Genome Sequencing Technologies - Part 1
Every individual has a unique DNA sequence, and any changes in DNA can lead to a disease condition. A lot of research has been done so far in the direction of linking the genetic variations with health and disease outcomes. As we know, Human Genome Project (HGP) was one of the largest international collaborative biological projects, whose primary goal was to determine the sequence of human DNA. This project helped in advancement of medical science in many respects like in identification of cancer related genes and mutations, in designing of medicines and prediction of their effects, also, helping in understanding the genetic variation between individuals and designing personalized medications and treatment plans.
Sequencing cost has dropped tremendously since 2002, from hundreds of millions of dollars to just a few thousand dollars. Multiple repositories and consortiums have been established since the first genome sequence, building a rich catalog of genomes from people around the world. Also, these have been used to study genomic level changes in different diseases. Not only human genomes are major focus of the community, but also they are focusing in making inventories of the genomes of microbes, plants, and animals. There is a phenomenal increase in the number of sequenced genomes since 1995, from 85 genomes to ~4500 genomes till 2012. With this large amount of data, the analysis and identification of disease specific genomic factors has also become more and more challenging.
In general there are three major sequencing approaches which are widely being used whole genome, exome, and transcriptome sequencing. Based on scientific question and availability of samples one of these approaches are selected which in turn helps in selecting the right sequencing platform.
Whole genome sequencing is the most expensive method which involves sequencing of entire genome.

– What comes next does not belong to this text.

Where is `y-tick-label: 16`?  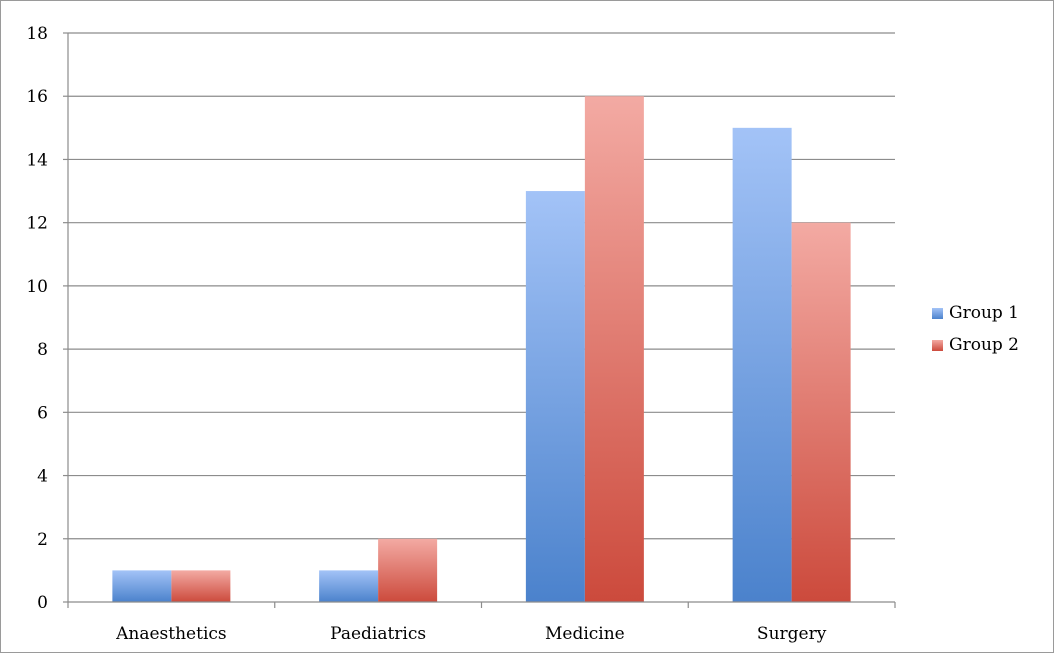
y-tick-label: 16 is located at coordinates (37, 97).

This technology is still an expensive and difficult method of sequencing. There is a widely used whole genome sequencing technique which is widely used as it produces long and better quality sequencing reads. But there is an important limitation, in order to provide better power to genomic data analysis, a large sample size is required and this being the most expensive technology, is not yet been feasible to be used for population based studies.
Another type of sequencing where the final nucleotide product of our transcription machinery, exons are used. These exons are involved in formation of various proteins in our body. This method is used to identify mutations which help in understanding genetic diseases. This type of sequencing is very useful for identification of genetic abnormalities in congenital defects, in rare genetic disorders. This approach has been favored as it requires only about 5% sequencing of whole genome, which makes it quite cheaper to use. Since there are about 180,000 exons found in the human genome which form all proteins in human body, and the around 85% mutations in these regions have been found to contribute to most of the genetic disorders.

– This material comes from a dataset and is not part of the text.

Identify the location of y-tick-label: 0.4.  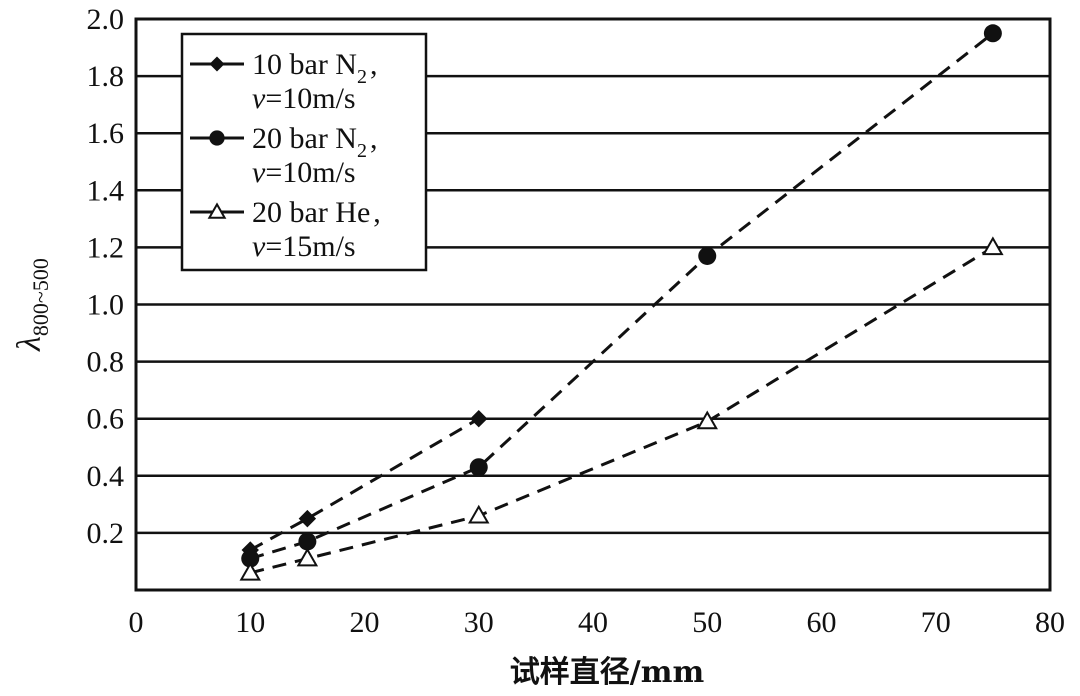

The third and very recent sequencing technology is transcriptomic sequencing. The transcriptome represents a very small percentage of human genome. It has been seen that the transcriptome of a cell is dynamic, as it continuously changes in comparison to human DNA sequence. Due to advancement in next generation sequencing technology, it is now possible to sequence different RNA transcripts in a cell. These transcripts help in understanding, how a single gene codes for multiple proteins, how a hybrid gene is formed by fusion of two genes and how expression of genes alter in a disease condition.
In recent years we have seen a rapid growth and advancement in genomic sequencing technologies. These approaches have been seen highly applicable for both genetic and complex diseases, helping us moving faster towards the goal of personalized medicine. All in all, the future of genomic technologies looks promising.